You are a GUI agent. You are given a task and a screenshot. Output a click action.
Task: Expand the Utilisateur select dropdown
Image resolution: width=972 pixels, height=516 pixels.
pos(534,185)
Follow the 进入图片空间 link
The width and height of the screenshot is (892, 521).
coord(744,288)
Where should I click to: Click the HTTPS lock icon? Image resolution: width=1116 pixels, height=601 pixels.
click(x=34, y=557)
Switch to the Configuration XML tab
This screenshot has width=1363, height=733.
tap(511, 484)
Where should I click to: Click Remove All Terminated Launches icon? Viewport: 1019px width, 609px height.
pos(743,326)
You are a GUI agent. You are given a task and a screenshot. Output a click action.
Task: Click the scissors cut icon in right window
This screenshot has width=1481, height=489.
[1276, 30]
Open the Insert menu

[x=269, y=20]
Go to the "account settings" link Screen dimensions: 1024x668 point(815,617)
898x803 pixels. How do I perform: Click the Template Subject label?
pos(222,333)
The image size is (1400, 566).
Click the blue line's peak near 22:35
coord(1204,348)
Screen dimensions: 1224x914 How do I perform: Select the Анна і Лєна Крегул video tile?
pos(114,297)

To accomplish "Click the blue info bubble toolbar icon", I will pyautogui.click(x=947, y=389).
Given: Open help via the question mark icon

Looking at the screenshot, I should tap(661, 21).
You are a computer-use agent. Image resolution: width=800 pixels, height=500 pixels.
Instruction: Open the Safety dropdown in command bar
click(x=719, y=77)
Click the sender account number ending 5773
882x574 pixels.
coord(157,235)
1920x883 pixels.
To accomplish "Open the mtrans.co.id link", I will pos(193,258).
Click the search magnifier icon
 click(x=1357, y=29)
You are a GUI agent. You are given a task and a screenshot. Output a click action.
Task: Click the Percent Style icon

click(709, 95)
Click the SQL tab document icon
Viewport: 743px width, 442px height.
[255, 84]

▶ [Description of the task]:
Return the data in full, exactly as it appears above.

▶ [Answer for the task]:
You are a GUI agent. You are given a task and a screenshot. Output a click action.
Task: Expand the Utilisateur select dropdown
Image resolution: width=972 pixels, height=516 pixels.
pos(534,185)
Follow the 进入图片空间 link
The width and height of the screenshot is (892, 521).
coord(744,288)
Where should I click to: Click the HTTPS lock icon? Image resolution: width=1116 pixels, height=601 pixels.
click(x=34, y=557)
Switch to the Configuration XML tab
This screenshot has width=1363, height=733.
tap(511, 484)
Where should I click to: Click Remove All Terminated Launches icon? Viewport: 1019px width, 609px height.
pos(743,326)
You are a GUI agent. You are given a task and a screenshot. Output a click action.
Task: Click the scissors cut icon in right window
This screenshot has width=1481, height=489.
[1276, 30]
Open the Insert menu

[x=269, y=20]
Go to the "account settings" link Screen dimensions: 1024x668 point(815,617)
898x803 pixels. How do I perform: Click the Template Subject label?
pos(222,333)
The image size is (1400, 566).
Click the blue line's peak near 22:35
coord(1204,348)
Screen dimensions: 1224x914 How do I perform: Select the Анна і Лєна Крегул video tile?
pos(114,297)

To accomplish "Click the blue info bubble toolbar icon", I will pyautogui.click(x=947, y=389).
Given: Open help via the question mark icon

Looking at the screenshot, I should tap(661, 21).
You are a computer-use agent. Image resolution: width=800 pixels, height=500 pixels.
Instruction: Open the Safety dropdown in command bar
click(x=719, y=77)
Click the sender account number ending 5773
882x574 pixels.
coord(157,235)
1920x883 pixels.
To accomplish "Open the mtrans.co.id link", I will pos(193,258).
Click the search magnifier icon
 click(x=1357, y=29)
You are a GUI agent. You are given a task and a screenshot. Output a click action.
Task: Click the Percent Style icon

click(709, 95)
Click the SQL tab document icon
Viewport: 743px width, 442px height.
[255, 84]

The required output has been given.